O processo de produção deixou marcas no disco. “O timbre da minha voz muda, porque gravei ao longo do ano, então eu estava diferente. A energia mudou ao longo da pandemia. Ficar deprê, depois desiludido, depois chutar o balde, mudar tudo. E essa dificuldade de não ter mais ensaio. Tivemos que resgatar de memória qual era a energia de tocar junto como banda. Mas acabou parecendo um disco menos monótono, mais diverso”, avalia.
Amor e ódio
Na terça-feira, a Carne Doce lançou, de surpresa, o single Hater, que comenta o fenômeno do ódio nas redes sociais. Para quem está a par das polêmicas com a qual a banda se envolveu há dois anos, é inevitável associar a música com essa passagem biográfica. Na época, eles viveram um processo de linchamento virtual e cancelamento por conta das acusações de estupro contra o antigo baterista, e o fato de não terem afastado o integrante da banda logo que souberam do caso, fazendo-o apenas no final daquele ano.
A narrativa da música estabelece uma relação paradoxal entre os odiadores e os odiados, em versos como os do refrão: “É o meu covarde predileto/ Meu hater de estimação/ Que me adora pelo inverso/ Me odeia com adoração”. Salma explica que a música não é uma resposta direta aos detratores da banda, mas parte da situação: “Tem relação com isso, porque ela é um desabafo. Mas não é uma resposta, porque não explica a situação, não explica a história".
A música se baseia, em parte, nas observações da banda sobre o fenômeno do linchamento virtual. “Vivendo essa experiência, a gente aprendeu como acontece o ódio na internet e como ele acontece mais do que qualquer coisa.
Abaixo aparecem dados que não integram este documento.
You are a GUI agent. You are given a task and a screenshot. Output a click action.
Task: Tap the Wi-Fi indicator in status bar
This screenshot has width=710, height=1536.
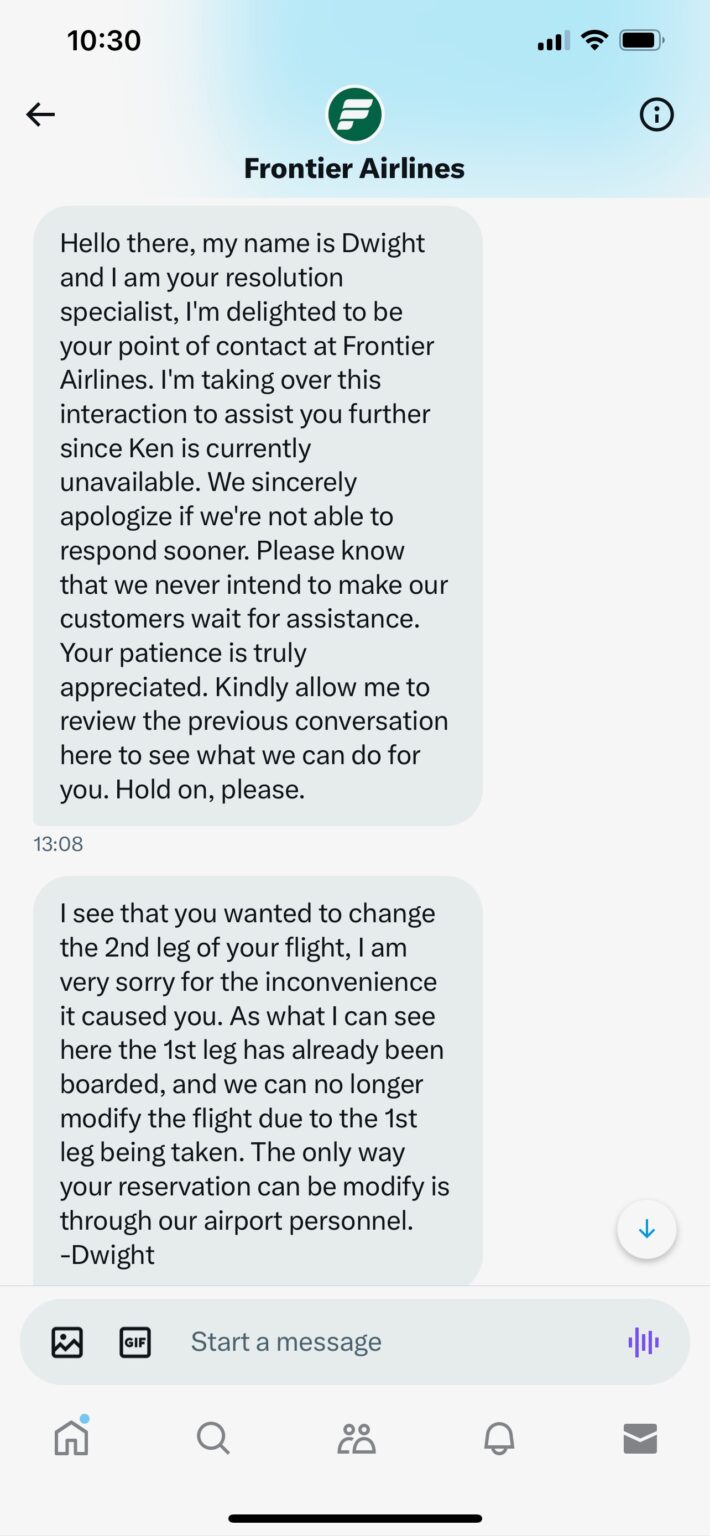(x=595, y=40)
As pessoas usam uma situação de injustiça para capitalizar com o ódio, com calunia, ganhar capital simbólico no meio que elas frequentam, às custas de alguém", analisa Salma. “Tem gente que compartilha como se fosse uma brincadeira. Às vezes nem é conscientemente, mas o ambiente virtual favorece isso. A música reflete essa percepção, mas também como o ódio afeta a gente, que é odiado. O ódio apaixona. Você às vezes se sente no espelho, como se o fato da pessoa te odiar fosse porque ela tem um problema de autoestima, e você tem um problema de autoestima. Elas te odeiam dentro de uma cena em que ela se identifica, esteticamente, politicamente. São sentimentos dúbios, estranhos, ambivalentes, tanto pensando no lado de quem é odiado quanto de quem odeia. Eu sei que que já circulei dos dois lados", conclui.
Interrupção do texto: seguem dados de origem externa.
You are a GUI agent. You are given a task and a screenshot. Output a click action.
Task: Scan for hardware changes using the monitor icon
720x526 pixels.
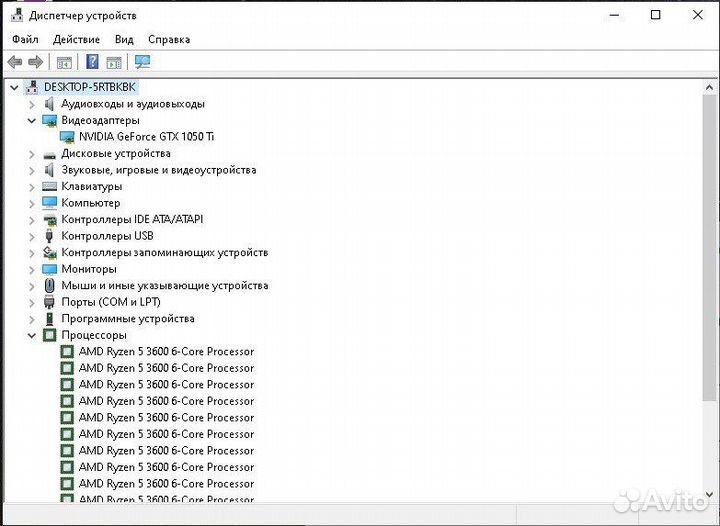pyautogui.click(x=142, y=62)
Apesar de todo o amadurecimento da banda, Salma confessa que, nesse aspecto, os membros ainda não aprenderam a lidar com a situação. “A gente foi caluniado. Essa é minha impressão até hoje. Eu não mudei. As acusações que fazem sobre a gente são falsas e eu já senti muita angústia de provar minha inocência, sofri por tentar me defender no ambiente virtual. Eu nunca me arrependi das minhas atitudes. Nunca me arrependi do que eu fiz de verdade. Eu me questiono, às vezes, sobre qual estratégia devo abordar para me defender na internet, para não ser trouxa, para defender a minha dignidade e não deixar que as pessoas me desrespeitem. Isso é difícil calcular. Não sei se o melhor é ignorar ou responder. Eu ainda não amadureci em relação isso".